Et je t’aurais répondu la vérité vraie :
— Chabotte n’est pas J.L.B.
— Non ?
— Non.
Ici, tu aurais marqué le silence d’usage, forcément.
— Chabotte n’est pas J.L.B. ?
Tu te serais offert un petit moment de réflexion à voix haute.
— Tu veux dire que Chabotte n’est pas l’auteur de L’Enfant qui savait compter ?
— Tout juste, Loussa, ni celui du Seigneur des monnaies, de Dernier baiser à Wall Street, Pactole, Dollar, La Fille du yen, Avoir…
— Chabotte n’a pas écrit un seul de ces bouquins ?
— Pas une ligne.
— Il a un nègre ?
— Non.
Alors, l’éclosion de la vérité aurait dessiné un paysage tout neuf sur ta bouille, Loussa, comme un soleil qui se lève en terre inconnue.
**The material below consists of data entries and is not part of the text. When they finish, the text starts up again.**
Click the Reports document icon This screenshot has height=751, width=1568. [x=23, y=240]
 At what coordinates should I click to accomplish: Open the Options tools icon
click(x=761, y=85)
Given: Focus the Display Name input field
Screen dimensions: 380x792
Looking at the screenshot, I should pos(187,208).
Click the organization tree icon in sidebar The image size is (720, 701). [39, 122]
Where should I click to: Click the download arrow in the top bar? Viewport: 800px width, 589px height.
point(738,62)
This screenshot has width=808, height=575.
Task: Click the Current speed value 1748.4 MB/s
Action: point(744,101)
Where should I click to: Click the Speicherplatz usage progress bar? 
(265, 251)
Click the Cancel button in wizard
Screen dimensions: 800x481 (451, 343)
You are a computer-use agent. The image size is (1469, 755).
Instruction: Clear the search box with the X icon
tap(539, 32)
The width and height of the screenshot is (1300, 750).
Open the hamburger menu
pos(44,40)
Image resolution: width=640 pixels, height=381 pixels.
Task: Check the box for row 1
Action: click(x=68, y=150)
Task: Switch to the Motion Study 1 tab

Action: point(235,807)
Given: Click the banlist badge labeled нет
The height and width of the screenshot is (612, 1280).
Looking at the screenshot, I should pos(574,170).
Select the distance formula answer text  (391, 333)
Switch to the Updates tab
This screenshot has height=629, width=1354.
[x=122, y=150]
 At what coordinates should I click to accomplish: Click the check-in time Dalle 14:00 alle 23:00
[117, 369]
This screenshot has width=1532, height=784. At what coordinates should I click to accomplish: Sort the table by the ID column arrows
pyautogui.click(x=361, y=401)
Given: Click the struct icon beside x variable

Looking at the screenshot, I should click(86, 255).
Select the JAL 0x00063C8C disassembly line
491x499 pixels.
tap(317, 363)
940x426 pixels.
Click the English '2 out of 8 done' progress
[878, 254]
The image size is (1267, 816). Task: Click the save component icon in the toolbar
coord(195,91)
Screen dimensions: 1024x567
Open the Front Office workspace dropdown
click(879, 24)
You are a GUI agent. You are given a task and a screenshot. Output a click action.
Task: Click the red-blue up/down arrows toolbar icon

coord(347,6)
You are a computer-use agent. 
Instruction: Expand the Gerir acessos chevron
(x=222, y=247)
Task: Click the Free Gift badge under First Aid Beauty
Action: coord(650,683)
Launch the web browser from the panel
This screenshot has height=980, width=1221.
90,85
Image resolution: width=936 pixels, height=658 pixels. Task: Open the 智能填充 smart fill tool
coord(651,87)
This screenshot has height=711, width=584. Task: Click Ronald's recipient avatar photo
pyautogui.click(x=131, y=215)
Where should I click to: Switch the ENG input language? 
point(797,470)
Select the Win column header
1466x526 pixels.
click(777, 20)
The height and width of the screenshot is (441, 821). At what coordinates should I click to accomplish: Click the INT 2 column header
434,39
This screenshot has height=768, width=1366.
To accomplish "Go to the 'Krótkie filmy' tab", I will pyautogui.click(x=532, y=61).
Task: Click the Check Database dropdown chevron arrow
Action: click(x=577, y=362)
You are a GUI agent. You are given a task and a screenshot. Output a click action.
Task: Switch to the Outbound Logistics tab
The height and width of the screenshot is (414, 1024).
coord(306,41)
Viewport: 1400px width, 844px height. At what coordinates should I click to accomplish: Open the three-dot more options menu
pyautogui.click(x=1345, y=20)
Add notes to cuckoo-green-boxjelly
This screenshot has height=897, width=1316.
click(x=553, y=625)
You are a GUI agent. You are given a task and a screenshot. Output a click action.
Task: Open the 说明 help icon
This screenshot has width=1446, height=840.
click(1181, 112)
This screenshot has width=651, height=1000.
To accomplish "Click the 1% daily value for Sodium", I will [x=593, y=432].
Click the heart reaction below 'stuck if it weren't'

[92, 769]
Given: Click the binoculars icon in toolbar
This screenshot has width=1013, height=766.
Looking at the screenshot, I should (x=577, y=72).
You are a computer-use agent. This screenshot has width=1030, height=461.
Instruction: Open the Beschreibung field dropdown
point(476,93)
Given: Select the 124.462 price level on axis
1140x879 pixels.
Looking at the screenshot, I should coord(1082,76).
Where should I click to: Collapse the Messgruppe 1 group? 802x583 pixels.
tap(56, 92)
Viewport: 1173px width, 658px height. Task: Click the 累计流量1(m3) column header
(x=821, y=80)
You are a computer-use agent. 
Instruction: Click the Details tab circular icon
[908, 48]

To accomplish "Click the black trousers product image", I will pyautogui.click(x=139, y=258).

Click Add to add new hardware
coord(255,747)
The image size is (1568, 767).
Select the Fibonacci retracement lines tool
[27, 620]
— Il a fauché tous ces bouquins à quelqu’un ?
— Oui.
— Un mort ?
— Non, tout ce qu’il y a de vivant.
Et je t’aurais finalement entendu poser la question inévitable :
— Tu connais ce type, petit con ?
— Oui.
— Qui est-ce ?
C’est le type qui m’a logé une balle entre les deux yeux, Loussa. Un grand type blond, d’une beauté rare, d’un âge indéfinissable, une sorte de Dorian Gray assez semblable à ces héros de J.L.B. que leur précocité semble conserver en éternelle jeunesse. Ils font leur âge jusqu’à dix ans ; à trente, ils sont au sommet de leur gloire et en paraissent quinze ; à soixante, ils passent pour l’amant de leur fille, et leur beauté d’octogénaires est de celles qui sont toujours prêtes au combat. Un héros de J.L.B., je te dis. Un combattant éternellement jeune, éternellement beau, du réalisme libéral. Voilà à quoi ressemble le type qui m’a assassiné. Non sans raison, le pauvre, puisqu’il était l’auteur des bouquins que je prétendais avoir écrits en me donnant des allures de coq ventripotent. Oui, Loussa, il m’a descendu à la place de Chabotte, Chabotte qui m’avait créé spécialement pour ça. Il a cru que c’était moi qui lui avais fauché son œuvre, il a centré ma tête dans sa lunette de visée, il a appuyé sur la détente. Voilà. J’avais servi.
Quant à savoir, maintenant, pourquoi cette phrase : « La mort est un processus rectiligne » a déterré en moi le pot aux roses, quant à savoir pourquoi j’ai revu instantanément la tête de son auteur quand tu me l’as lue — moi qui la cherchais vainement le jour où le géant émiettait mon bureau —, tu m’excuseras, Loussa, mais ce serait trop long à t’expliquer, trop fatigant.